▶ [TASK INSTRUCTIONS] Rewrite the material below, swapping "Find the location of" for "Give the position of" wherever it appears and leaving everything else untouched.

(Saved entries)
▶
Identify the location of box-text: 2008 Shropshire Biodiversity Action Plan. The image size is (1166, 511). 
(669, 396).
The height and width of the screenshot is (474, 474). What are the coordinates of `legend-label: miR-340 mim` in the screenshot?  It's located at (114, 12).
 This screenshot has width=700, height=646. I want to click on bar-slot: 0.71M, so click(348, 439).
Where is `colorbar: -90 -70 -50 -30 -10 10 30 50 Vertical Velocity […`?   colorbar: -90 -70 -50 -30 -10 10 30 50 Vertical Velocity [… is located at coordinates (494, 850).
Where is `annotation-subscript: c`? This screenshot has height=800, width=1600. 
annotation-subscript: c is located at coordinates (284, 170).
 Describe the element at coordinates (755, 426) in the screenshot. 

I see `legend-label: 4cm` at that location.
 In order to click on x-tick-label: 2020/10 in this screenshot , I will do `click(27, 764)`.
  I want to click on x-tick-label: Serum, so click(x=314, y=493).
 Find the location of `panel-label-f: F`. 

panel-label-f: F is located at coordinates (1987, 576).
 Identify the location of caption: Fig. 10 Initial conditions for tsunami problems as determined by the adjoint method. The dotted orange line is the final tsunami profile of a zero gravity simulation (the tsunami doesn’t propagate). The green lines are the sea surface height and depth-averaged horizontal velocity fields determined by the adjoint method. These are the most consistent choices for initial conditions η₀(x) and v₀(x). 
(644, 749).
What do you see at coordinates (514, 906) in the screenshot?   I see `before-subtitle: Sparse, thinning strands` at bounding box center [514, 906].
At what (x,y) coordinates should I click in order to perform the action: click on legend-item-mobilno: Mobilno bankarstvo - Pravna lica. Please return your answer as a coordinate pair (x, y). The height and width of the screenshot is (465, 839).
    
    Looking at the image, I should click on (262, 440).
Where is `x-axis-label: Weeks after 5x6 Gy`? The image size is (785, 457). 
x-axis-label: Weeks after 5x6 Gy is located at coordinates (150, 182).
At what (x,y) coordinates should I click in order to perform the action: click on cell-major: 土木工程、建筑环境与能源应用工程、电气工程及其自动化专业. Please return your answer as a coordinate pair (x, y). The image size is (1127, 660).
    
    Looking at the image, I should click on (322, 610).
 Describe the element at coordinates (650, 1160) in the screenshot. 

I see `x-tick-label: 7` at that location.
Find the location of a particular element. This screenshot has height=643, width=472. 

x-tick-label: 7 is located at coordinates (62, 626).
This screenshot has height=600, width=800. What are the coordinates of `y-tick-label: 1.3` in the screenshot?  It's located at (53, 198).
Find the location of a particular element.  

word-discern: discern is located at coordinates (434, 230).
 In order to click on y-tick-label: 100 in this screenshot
◀
▶ [RESULT]
Identify the location of box-text: 2008 Shropshire Biodiversity Action Plan. The image size is (1166, 511). 
(669, 396).
The height and width of the screenshot is (474, 474). What are the coordinates of `legend-label: miR-340 mim` in the screenshot?  It's located at (114, 12).
 This screenshot has width=700, height=646. I want to click on bar-slot: 0.71M, so click(348, 439).
Where is `colorbar: -90 -70 -50 -30 -10 10 30 50 Vertical Velocity […`?   colorbar: -90 -70 -50 -30 -10 10 30 50 Vertical Velocity [… is located at coordinates (494, 850).
Where is `annotation-subscript: c`? This screenshot has height=800, width=1600. 
annotation-subscript: c is located at coordinates (284, 170).
 Describe the element at coordinates (755, 426) in the screenshot. 

I see `legend-label: 4cm` at that location.
 In order to click on x-tick-label: 2020/10 in this screenshot , I will do `click(27, 764)`.
  I want to click on x-tick-label: Serum, so click(x=314, y=493).
 Give the position of `panel-label-f: F`. 

panel-label-f: F is located at coordinates (1987, 576).
 Identify the location of caption: Fig. 10 Initial conditions for tsunami problems as determined by the adjoint method. The dotted orange line is the final tsunami profile of a zero gravity simulation (the tsunami doesn’t propagate). The green lines are the sea surface height and depth-averaged horizontal velocity fields determined by the adjoint method. These are the most consistent choices for initial conditions η₀(x) and v₀(x). 
(644, 749).
What do you see at coordinates (514, 906) in the screenshot?   I see `before-subtitle: Sparse, thinning strands` at bounding box center [514, 906].
At what (x,y) coordinates should I click in order to perform the action: click on legend-item-mobilno: Mobilno bankarstvo - Pravna lica. Please return your answer as a coordinate pair (x, y). The height and width of the screenshot is (465, 839).
    
    Looking at the image, I should click on (262, 440).
Where is `x-axis-label: Weeks after 5x6 Gy`? The image size is (785, 457). 
x-axis-label: Weeks after 5x6 Gy is located at coordinates (150, 182).
At what (x,y) coordinates should I click in order to perform the action: click on cell-major: 土木工程、建筑环境与能源应用工程、电气工程及其自动化专业. Please return your answer as a coordinate pair (x, y). The image size is (1127, 660).
    
    Looking at the image, I should click on (322, 610).
 Describe the element at coordinates (650, 1160) in the screenshot. 

I see `x-tick-label: 7` at that location.
Give the position of a particular element. This screenshot has height=643, width=472. 

x-tick-label: 7 is located at coordinates (62, 626).
This screenshot has height=600, width=800. What are the coordinates of `y-tick-label: 1.3` in the screenshot?  It's located at (53, 198).
Give the position of a particular element.  

word-discern: discern is located at coordinates (434, 230).
 In order to click on y-tick-label: 100 in this screenshot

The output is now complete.